Naast zijn karakteristieke uiterlijk staat de klapekster bekend om de kenmerkende manier van eten. Biddend in de lucht jaagt hij op kleine prooien, zoals muizen, kleine vogels, kikkers en insecten. Indien een prooi gevangen, wordt deze op een scherp voorwerp gespietst, zoals de doorn van een struik. Vervolgens wordt de prooi vakkundig uit elkaar getrokken en opgepeuzeld.
Met zo’n 150-200 overwinterende vogels is de klapekster geen algemene verschijning. Rond half oktober zijn de meeste vogels weer terug in hun overwintergebied. Indien aanwezig, is de klapekster vaak goed te vinden, omdat ze bijna altijd in de topjes van bomen en struiken zitten. Vanaf deze hoogte heeft de vogel een goed overzicht van zijn leefgebied, om gevaar zoals een sperwer vroegtijdig aan te zien komen en om potentiële prooien te spotten.

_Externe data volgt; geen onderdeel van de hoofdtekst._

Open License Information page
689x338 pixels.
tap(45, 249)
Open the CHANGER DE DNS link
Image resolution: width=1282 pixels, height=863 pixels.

Belangrijk voor de klapekster zijn doornige struiken in zijn overwinteringsgebied, om gevangen dieren op te kunnen spietsen. Vaak leggen klapeksters een voorraadje aan. Als je in de winter tegen een struik met gespietste prooien loopt, dan is de kans groot dat de klapekster niet ver weg is! Zo rond eind maart, begin april, trekken de klapeksters weer naar hun broedgebieden.